Days of Rage and Wonder is the catch-all title for two discs of interesting material, the longest of which is an illuminating exploration into that mid- to late-sixties phenomenon, "Hippies." This very informative piece starts with the drug culture (you expected anything less?) and then branches out into the societal impact our longhaired "freaky" friends had, spanning a time period that actually starts to encroach on the 1970s, post-Woodstock and ultra Nixonian. Two somewhat smaller scale pieces fill out the second disc of this subset, one dealing with "The Chicago Conspiracy Trial," the other with "Sex in the Vietnam War." For younger viewers who just witnessed 100,000 people peacefully gather in Grant Park in Chicago to see Barack Obama's speech after winning the Presidency, it may seem incredible for them to see footage of the same city exactly 40 years earlier overrun by marauding youth and policemen, violently confronting each other. The 1968 Democratic Convention was a debacle, with antiwar demonstrators meeting the Daley "order" machine head-on, with not very civil results. "Conspiracy" follows the subsequent Federal trial of the infamous Chicago Seven, a labyrinthine legal process that saw them convicted, that conviction overturned, and then them being retried for contempt of court, which led to yet another conviction, though one without any real consequence, as jail time was not required. It's an invigorating look into civil disobedience that perhaps became too disobedient, exacerbated by a police force running amok, and it makes for a visceral viewing experience. "Sex in the Vietnam War" may be of more than passing prurient interest to some viewers, but it nonetheless documents the very real need for some kind of relief that Vietnam armed forces sought with great regularity. Some of the facts presented, such as on-base "massage parlors" with literally hundreds of Vietnamese women available, may strike some as surprising, to say the least. This is a heretofore largely untold story of a government working hand in hand (and more than that, frankly) to provide its soldiers with physical pleasures, usually to the detriment of the women involved. It's definitely a "downer," to use 60's parlance, but it's a story that deserves to be seen and ruminated upon.

[Directive 1]: In the review of the Days of Rage and Wonder discs, which two pieces fill out the second disc?
The review and the records come from separate sources.

[Provided entries]:

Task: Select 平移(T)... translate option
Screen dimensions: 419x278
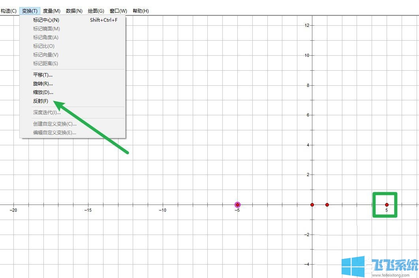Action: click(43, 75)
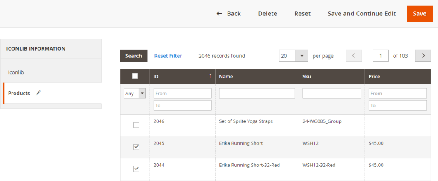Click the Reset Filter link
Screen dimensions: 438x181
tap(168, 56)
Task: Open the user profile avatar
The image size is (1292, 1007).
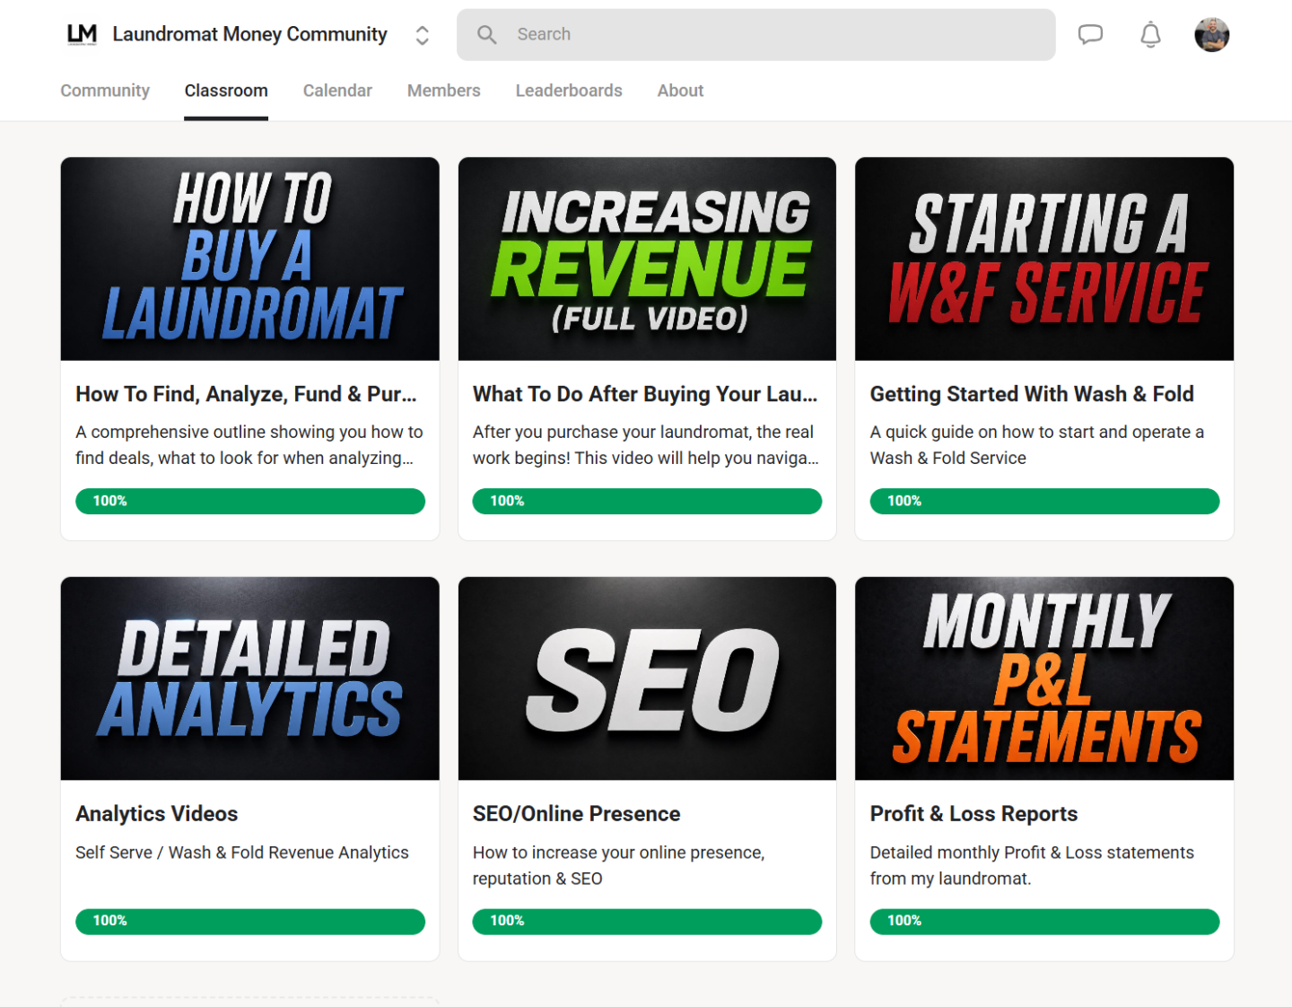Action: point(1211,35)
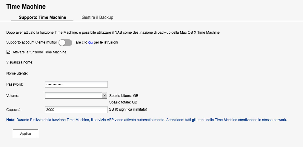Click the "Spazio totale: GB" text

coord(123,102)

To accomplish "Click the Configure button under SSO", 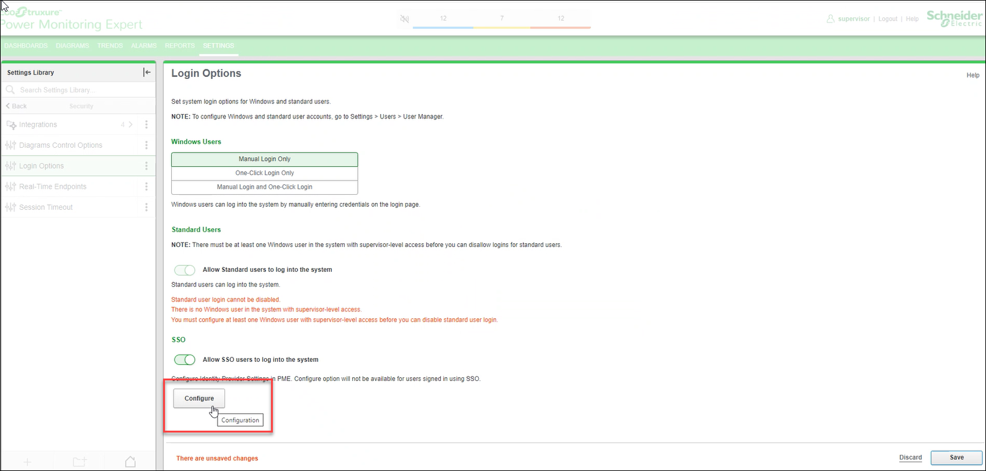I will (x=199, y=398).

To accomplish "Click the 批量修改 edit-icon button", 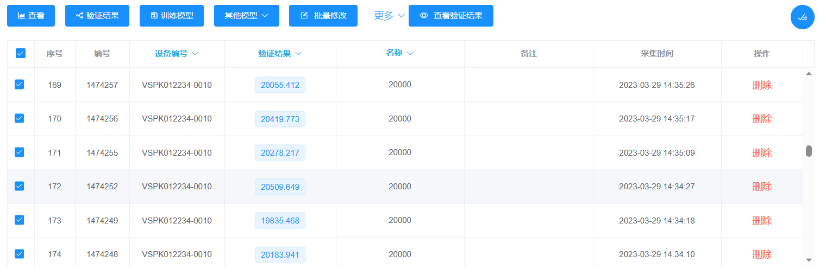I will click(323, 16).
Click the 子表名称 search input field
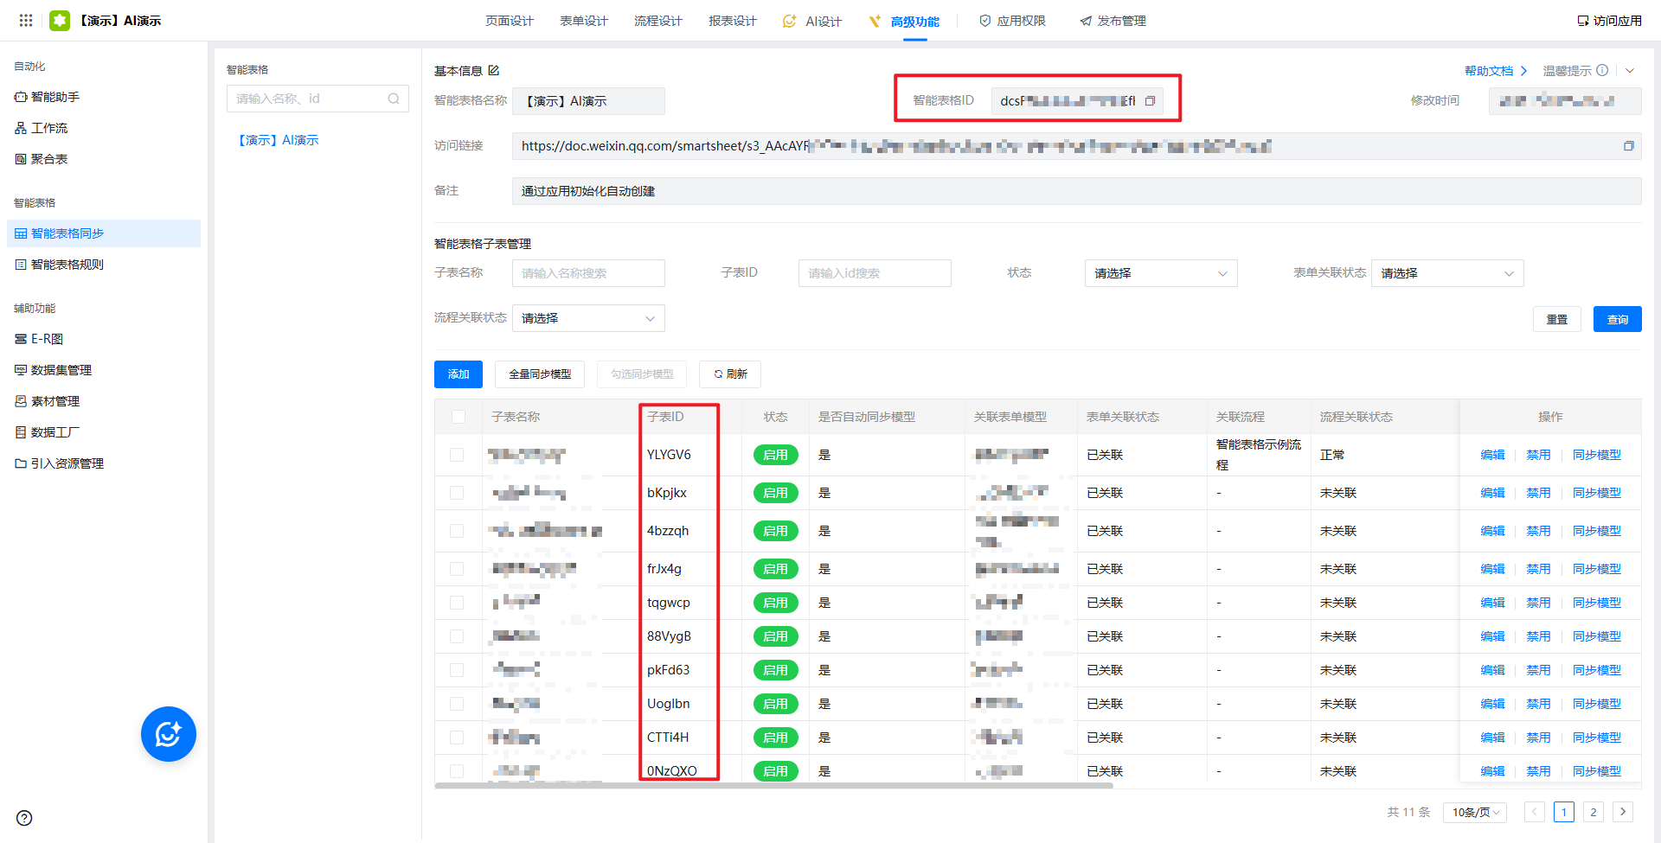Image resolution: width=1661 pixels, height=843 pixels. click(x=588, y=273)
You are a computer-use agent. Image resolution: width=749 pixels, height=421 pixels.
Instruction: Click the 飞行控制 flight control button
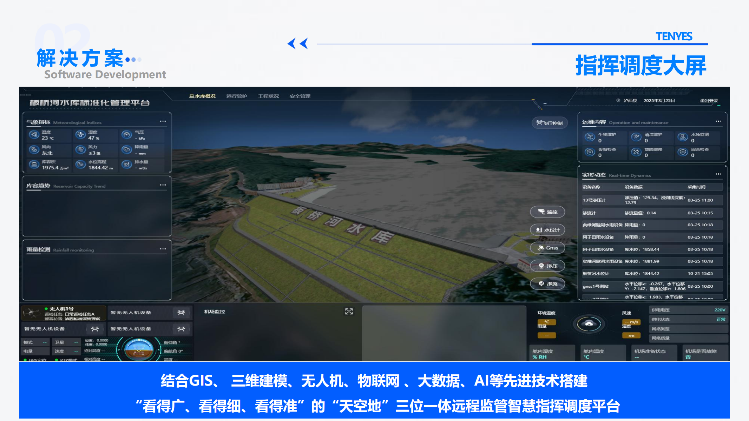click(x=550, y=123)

==

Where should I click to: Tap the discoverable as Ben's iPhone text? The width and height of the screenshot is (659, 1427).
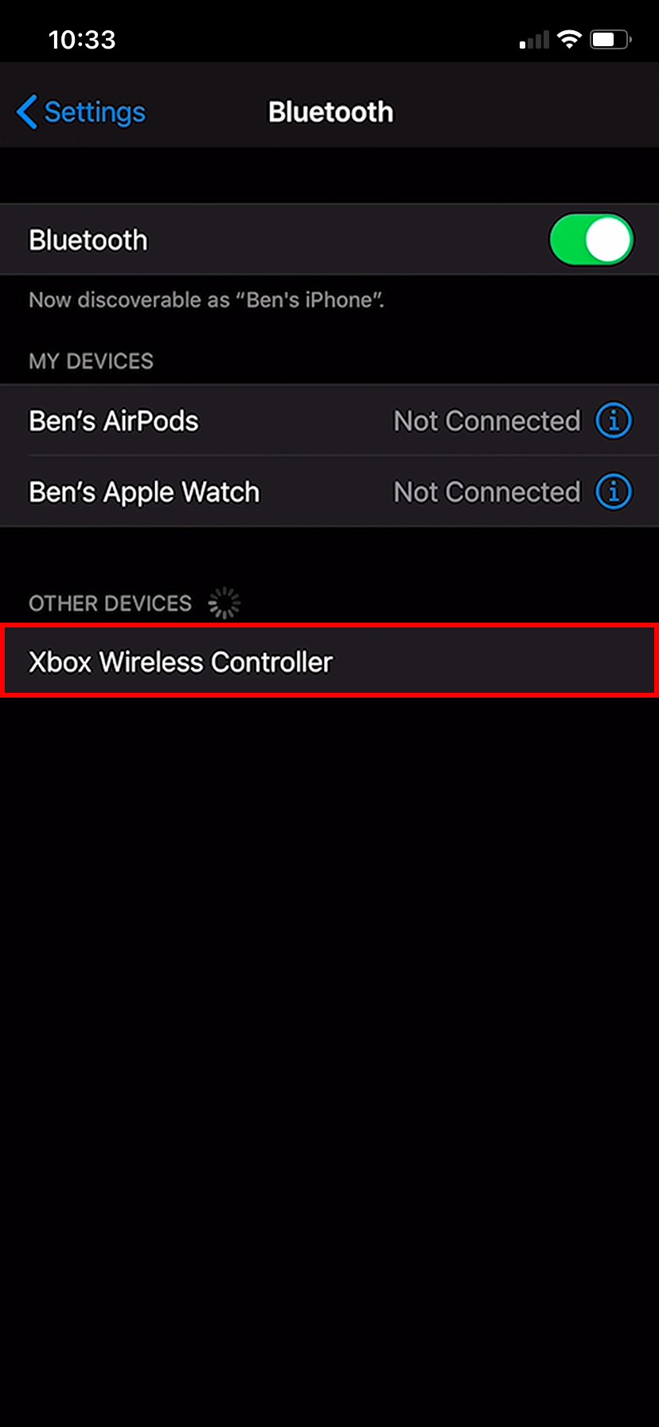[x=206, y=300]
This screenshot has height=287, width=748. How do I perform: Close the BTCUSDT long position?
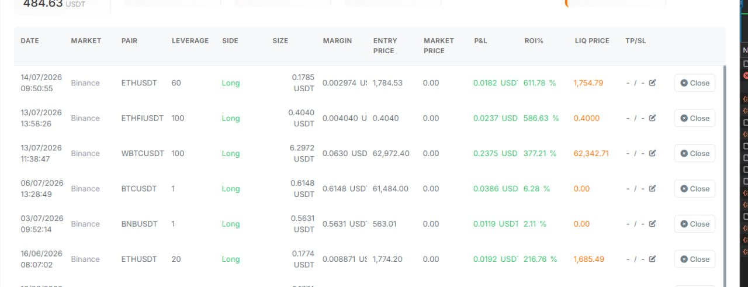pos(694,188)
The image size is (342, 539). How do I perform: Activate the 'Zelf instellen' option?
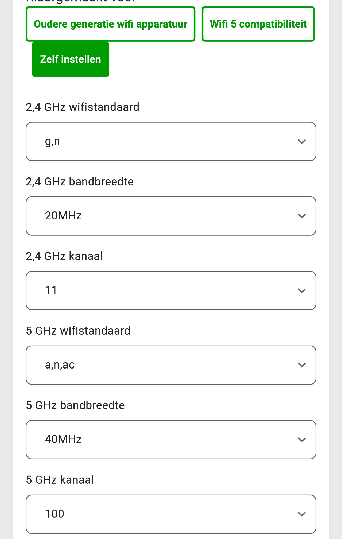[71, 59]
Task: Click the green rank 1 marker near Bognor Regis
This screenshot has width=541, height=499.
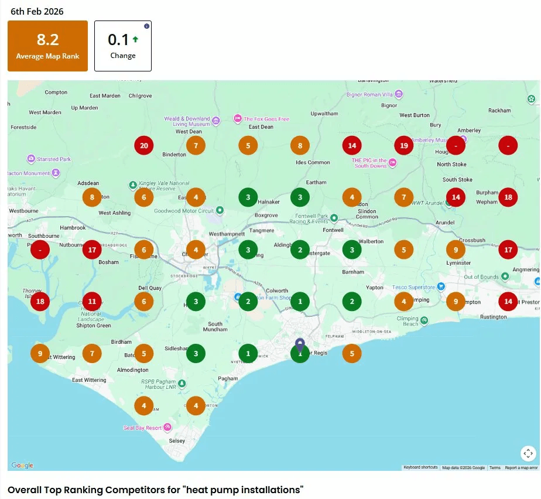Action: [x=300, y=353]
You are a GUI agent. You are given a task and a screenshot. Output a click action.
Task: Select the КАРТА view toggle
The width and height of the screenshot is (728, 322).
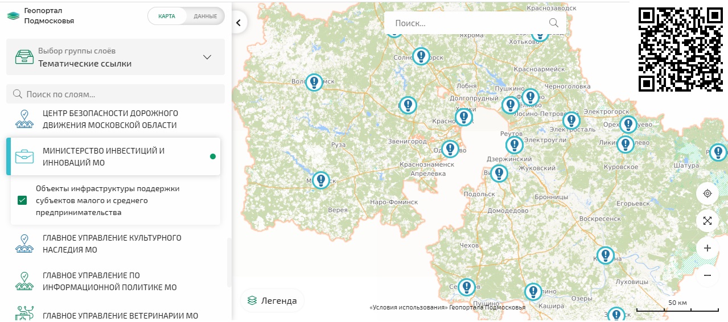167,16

...

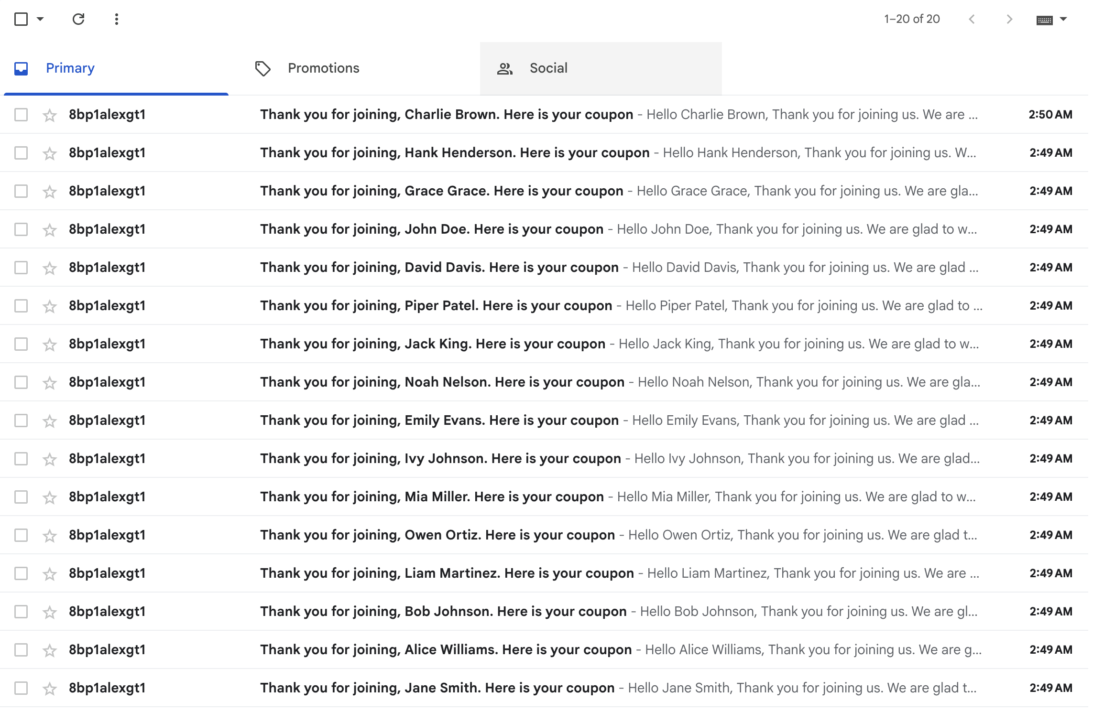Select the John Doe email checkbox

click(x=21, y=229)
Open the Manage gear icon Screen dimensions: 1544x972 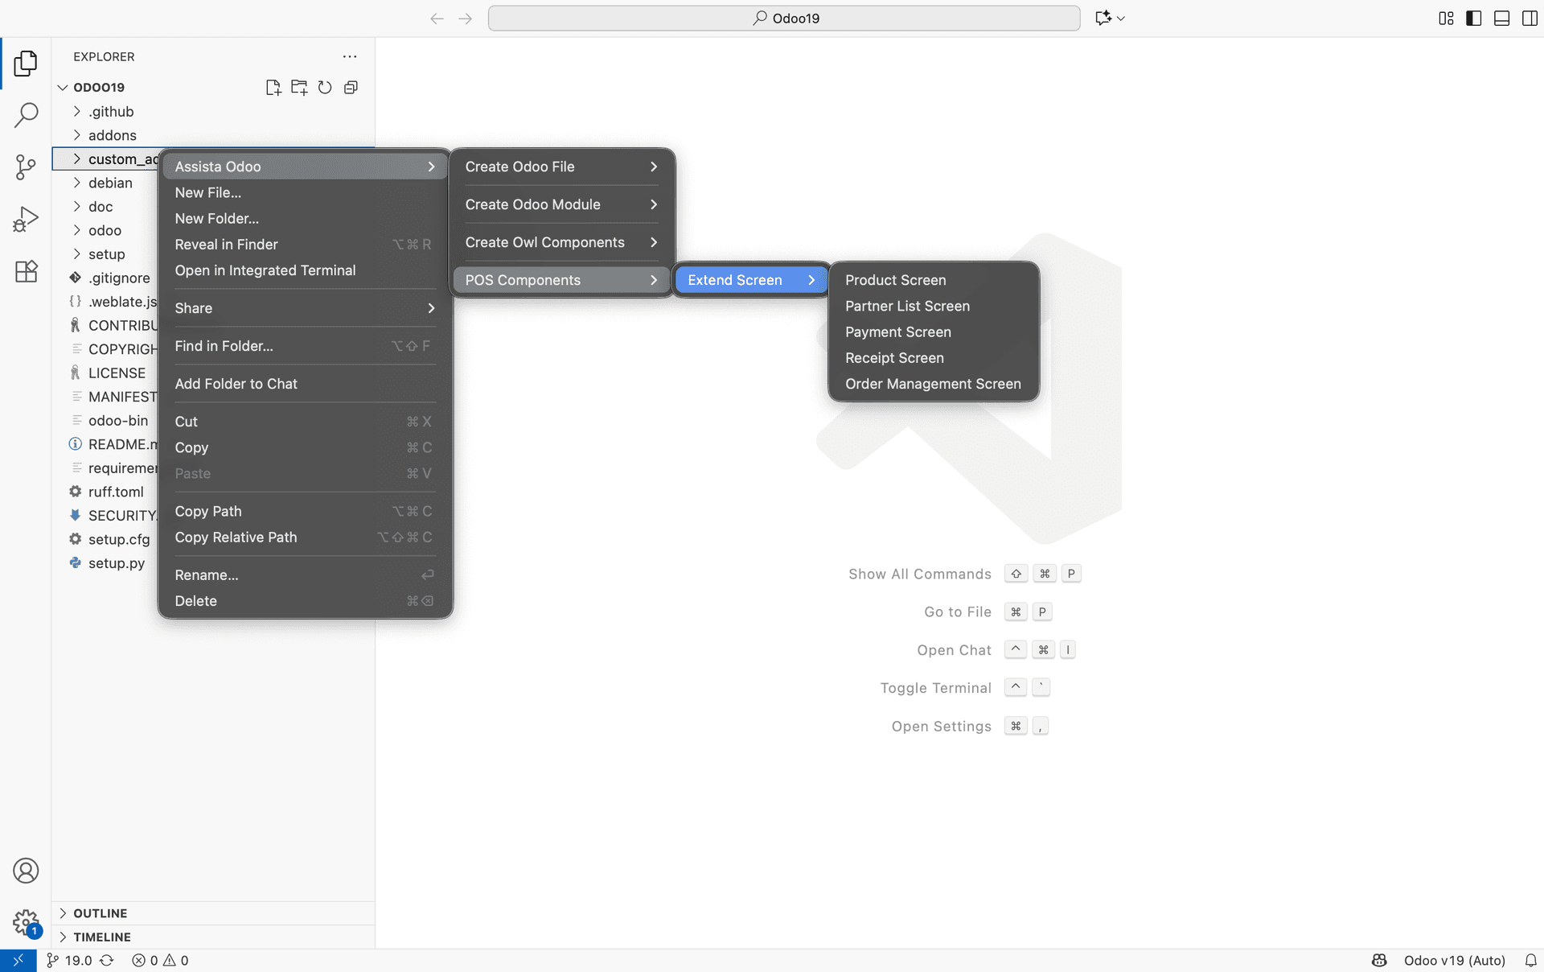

[Directive 2]: Render the record lines between the one holding "You are a computer-use" and the one holding "click(x=550, y=123)", inclusive, as a JSON list of strings with one string per line. Skip blank lines and leave out the pictures.

[Expected answer 1]: "The Chicago Conspiracy Trial" and "Sex in the Vietnam War."

[Expected answer 2]:
[
  "You are a computer-use agent. Image resolution: width=749 pixels, height=421 pixels.",
  "Instruction: Click the 飞行控制 flight control button",
  "click(x=550, y=123)"
]